The Unusual Nonprofit That Helps ICE Spy on Wire Transfers
When Immigration and Customs Enforcement agents are trying to track down undocumented immigrants, they seek out all the data they can find. In Arizona, they’ve found a special trove that’s ripe for abuse.
The Transaction Record Analysis Center, or TRAC, database offers a rare glimpse into the financial lives of millions of immigrants and U.S. citizens alike. The database contains details about more than 340 million wire transfers sent via Western Union and more than two dozen other companies that immigrants rely on to send money back home.
The database contains a record of every transfer of $500 or more sent using these services to or from Mexico, Arizona, California, New Mexico, and Texas. For each transaction, TRAC captures the name and home address for both the sender and the recipient, plus dozens of other sensitive data points.
“This database is a loaded weapon lying around for the taking.”
“This database is a loaded weapon lying around for the taking,” said Nathan Freed Wessler, deputy director of the American Civil Liberties Union’s Speech, Privacy, and Technology Project, which has called for TRAC to be shut down. “This is a data collection program that disproportionately sweeps in the records of poor people and immigrants, groups that the Trump administration is going out of its way to target.”

- _Supplied information_:

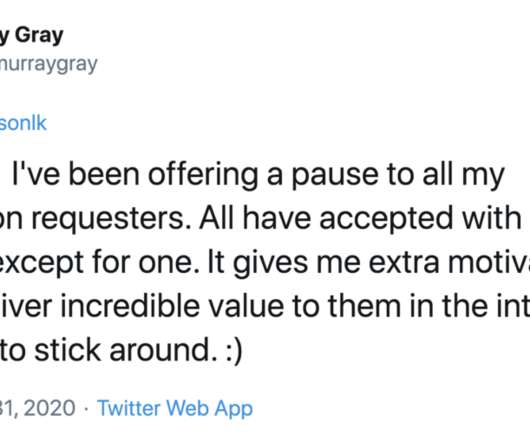Open the handle ending in nurraygray
The width and height of the screenshot is (530, 442).
(48, 64)
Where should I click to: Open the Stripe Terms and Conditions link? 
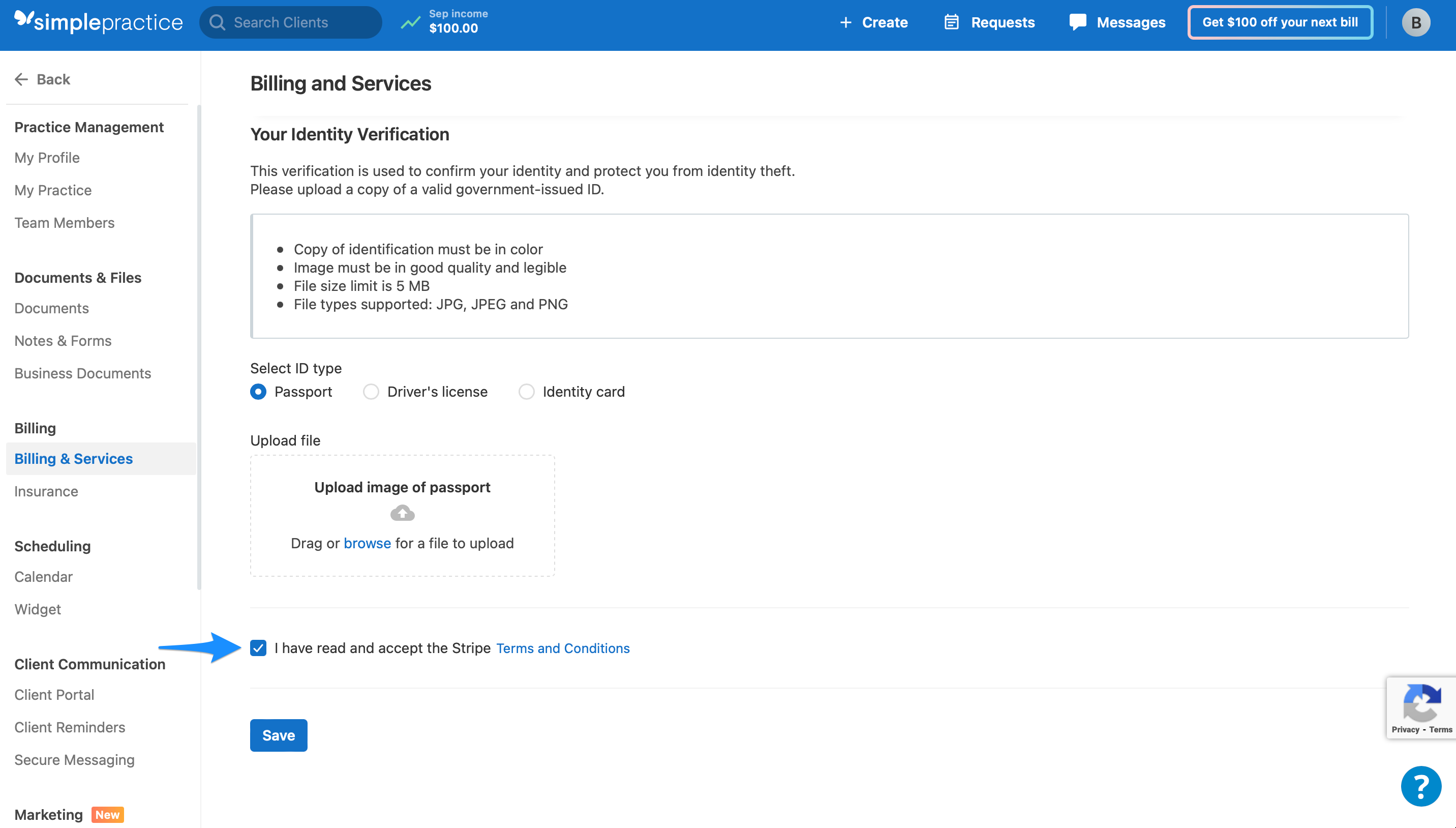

- _To do_:
[a] Decide whether each statement agrees with the article on the TRAC database, and support each yes or no with the deciding words from the article, quoted exactly. (i) The database records transfers of $500 or more. (ii) The database holds details on fewer than 100 million wire transfers. (iii) TRAC captures the name and home address of the sender only, not of the recipient.
[b] According to the article on the TRAC database, what position does Nathan Freed Wessler hold?
[c] Extend the article on the TRAC database, beginning after its final sentence.
The material stands apart from the article on the TRAC database and is not connected to it.

- _Answers_:
[a]
(i) Yes: "a record of every transfer of $500 or more"
(ii) No: "more than 340 million wire transfers"
(iii) No: "the name and home address for both the sender and the recipient"

[b] He is deputy director of the American Civil Liberties Union's Speech, Privacy, and Technology Project.

[c]
TRAC is unusual in many ways.
The data dragnet is powered by Arizona’s state attorney general using administrative subpoenas, which do not require a judge’s sign-off. But TRAC operates as a nonprofit and a clearinghouse for ICE and hundreds of other law enforcement agencies around the country to access the data. The current Arizona attorney general, Kris Mayes, a Democrat, is aggressively suing the Trump administration on numerous fronts — yet the database is an invaluable potential resource for its anti-immigrant campaign. And despite being a target of privacy advocates and lawsuits for years, TRAC has continued to suck up data.
ICE has played an outsized role in TRAC over the years, chipping in data of its own at times. ICE agents have also been top users of the database, served on TRAC’s board, and even funded its operations.
But Mayes’s office and TRAC downplayed concerns that ICE might use the data to target immigrants for deportation. The database does not contain details about immigration status, they noted, and it’s intended exclusively to investigate money laundering along the border, which was how TRAC first started more than a decade ago. Before searching the data, agents must promise not to abuse their access and declare the “underlying predicate offense” for a given query, under an agreement Mayes’s office signed with TRAC in 2023.
“TRAC offers officials a massive grab-bag of data to root around in.”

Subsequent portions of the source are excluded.